____ DOCUMENT TEXT

While German author Thilo Sarrazin is touring Germany explaining why Europe doesn't need the euro, other economists are pondering how the euro can be saved. Its future has never been so uncertain.
The second parliamentary election in the past 50 days in Greece will take place on June 17. The country is an economic tinderbox: a new survey or a careless statement by some politician could be enough to prompt Greeks to withdraw their money from their bank accounts even faster than they already have.
"I can imagine that the situation will get worse before the election," said Martin Hüfner, chief economist at Assenagon Investments in Munich. Capital controls will probably then be imposed overnight. "I am certain that people in Athens, at the European Central Bank and in Brussels have long been pondering them," Hüfner told DW.
Not another euro to Athens
Martin Hüfner: The euro's chances are 50:50
Until a new government has been established in Athens that will stick to the requirements of the aid package agreement, no more money should flow in that direction, Hüfner said. Euro partners likewise do not want to help out with further billions until the so-called troika - the European Commission, the European Central Bank and the International Monetary Fund - confirm that Greece is adhering to austerity policies.

________
____ DATA EXCERPTS

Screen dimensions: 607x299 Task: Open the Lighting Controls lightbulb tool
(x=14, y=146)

________
____ DATA EXCERPTS

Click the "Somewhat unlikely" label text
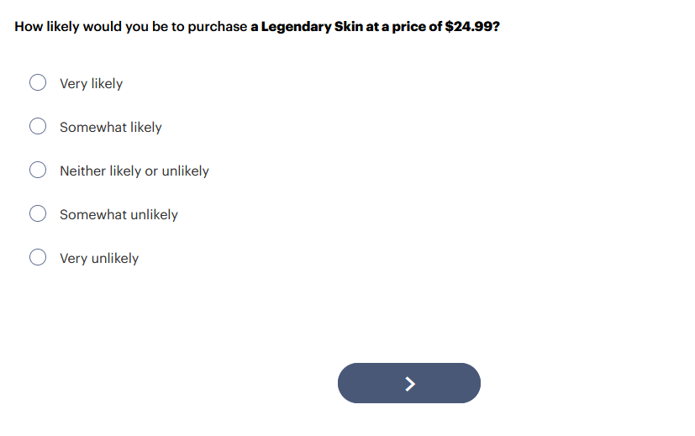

________

SHORT PROBLEM A: Rewrite the part of the euro article that opens with the words containing "Not another euro" and closes with "to austerity policies.", replacing "troika" with "trio".
SHORT PROBLEM B:
Do these statements agree with the euro article? Answer yes or no for each, quoting the words that decide it.
(i) Greece's election is set for June 17.
(ii) Martin Hüfner is an economist based in Frankfurt.
(iii) Hüfner puts the euro's chances at 50:50.
SHORT PROBLEM C: What comes next in the article on the euro's uncertain future? Continue it from its last sentence.

OUTPUT A:
Not another euro to Athens
Martin Hüfner: The euro's chances are 50:50
Until a new government has been established in Athens that will stick to the requirements of the aid package agreement, no more money should flow in that direction, Hüfner said. Euro partners likewise do not want to help out with further billions until the so-called trio - the European Commission, the European Central Bank and the International Monetary Fund - confirm that Greece is adhering to austerity policies.

OUTPUT B:
(i) Yes: "The second parliamentary election in the past 50 days in Greece will take place on June 17."
(ii) No: "chief economist at Assenagon Investments in Munich"
(iii) Yes: "The euro's chances are 50:50"

OUTPUT C:
If the next tranche does not arrive, Greece first faces insolvency and then an exit from the eurozone at the end of June. A collapse of banks, a weakening economy and social unrest could be the result. But it doesn't have to come to that. According to Thomas Mayer, chief economist at Deutsche Bank, Greece could run two currencies at the same time for a while. Rather than salaries and pensions, Greeks could receive debentures that they could trade amongst themselves and use to cover their everyday needs. Mayer calls the debentures "geuros" - Greek euros. "That would be one solution for being able to partially separate from the euro. It's probably the lesser of two evils," Mayer said.
Financial markets are meanwhile viewing Greece as the lesser problem for the eurozone, with Spain having long ago tipped the scales. The eurozone's fourth largest economy is suffering from its faltering bank sector, where ever greater problems are revealing themselves after the real estate bubble burst.
Experts mixed over the situation in Spain
Thomas Mayer: Spain has options
"Anyone with common sense would say that Spain should also dip into the bailout fund," Hüfner said. "Interest rates have risen dramatically. The country simply doesn't have any more money." He said Spain would just have to swallow its national pride and accept the situation.
Deutsche Bank's Thomas Mayer does not see the situation as so oppressive. "Spain has options," he said. "On the one hand, Spain could take loans at 6.5 or seven percent on the market in order to recapitalize its banks." Spain has spent more in the past. If that still proved to be too much, the country could take advantage of European aid to restructure the banks later. Spain would then only have to accept conditions for the banking sector, and not for the entire economy, Mayer told DW.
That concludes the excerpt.